Being very charismatic also helps, since you won’t be doing any fighting (magical or physical) and it helps with keeping morale up. Low morale leads to bad stuff.
Fighting almost always leads to casualties, with a few rare exceptions.
Looking at the code I think it is technically possible. By having 2 charisma and taking Zavd as your deputy. You also can’t rob the merchants from that point on.
2 Intelligence and converse with, I forget his name, the noble who you meet in chapter 3 I think. If I recall correctly telling him what you know about Thaumaturgy is what triggers the revelation and achievement.
Personally, if I’m going for being friendly to everyone, I avoid hitting anyone except the yeomen, the Alastors and the Architelone. Yes, this means I don’t steal mules from merchants.. The reason is that Yeoman raids generally earn you more money’s worth, in terms of mules, than you lose in credibility. You can buy them off fairly easily with their own money. Plus, this helps keep Anarchy to a finely-tuned 19 or 20, the precise range I’m looking for.

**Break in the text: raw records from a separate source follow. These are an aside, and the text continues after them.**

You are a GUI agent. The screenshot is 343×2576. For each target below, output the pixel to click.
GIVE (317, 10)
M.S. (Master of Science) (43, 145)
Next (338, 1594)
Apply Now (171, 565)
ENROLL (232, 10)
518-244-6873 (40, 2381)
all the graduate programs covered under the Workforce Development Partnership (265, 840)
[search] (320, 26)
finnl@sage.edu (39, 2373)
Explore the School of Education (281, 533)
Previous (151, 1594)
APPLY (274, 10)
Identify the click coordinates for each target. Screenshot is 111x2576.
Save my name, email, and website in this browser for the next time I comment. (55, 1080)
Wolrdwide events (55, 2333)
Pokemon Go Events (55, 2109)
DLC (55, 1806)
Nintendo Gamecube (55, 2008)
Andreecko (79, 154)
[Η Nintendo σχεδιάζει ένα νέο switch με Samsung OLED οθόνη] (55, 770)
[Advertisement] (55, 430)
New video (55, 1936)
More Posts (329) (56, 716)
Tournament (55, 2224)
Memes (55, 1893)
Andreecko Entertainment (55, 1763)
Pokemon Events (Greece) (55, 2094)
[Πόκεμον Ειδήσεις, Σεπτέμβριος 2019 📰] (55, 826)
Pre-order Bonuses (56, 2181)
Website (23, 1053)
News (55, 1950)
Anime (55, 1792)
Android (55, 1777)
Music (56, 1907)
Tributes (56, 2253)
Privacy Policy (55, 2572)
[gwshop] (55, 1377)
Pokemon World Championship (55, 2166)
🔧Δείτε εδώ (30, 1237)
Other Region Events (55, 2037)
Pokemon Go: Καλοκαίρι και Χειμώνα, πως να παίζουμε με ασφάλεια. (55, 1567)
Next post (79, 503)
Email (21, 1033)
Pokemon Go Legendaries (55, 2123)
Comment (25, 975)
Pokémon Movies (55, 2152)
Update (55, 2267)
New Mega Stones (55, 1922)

Couple of things I realised that were weird so my first playthrough: had a good start got a bunch of people, and was nice, smart, a wizard, and was charming. I strategically attacked targets the best way possible and was careful. Almost everyone died and everyone left so the my only rebels remained at around 20 and I ultimately failed
Next playthrough I played a muscle bound berserker with the iq of a rock who was as ruthless enough to kill kids and failed to get a good start. This somehow led to me becoming strong enough to take on the entire party hunting party, didn’t have any kids lying around causing adults to not be douch bags and leave essentially screwing everything I worked for, was known far and wide as a man who stole from the rich and have to the poor (even getting the title open handed), and the only reason I didn’t do better was because I made a single tactical error.
My main problem is that the game rewards full on adrenaline rush gameplay and not smart and strategic planning like any good leader should do (at least until the end where the hunting party is after you and you should run instead but the game shoves down your throats that you should run so it is allmost impossible to fail at that My second problem is that kids are horrible, you get rid of them and you are essentially dead, as allmost every adult leaves minus 20 and you can’t not have kids unless you fail at the beginning, which if you play normally should be allmost impossible.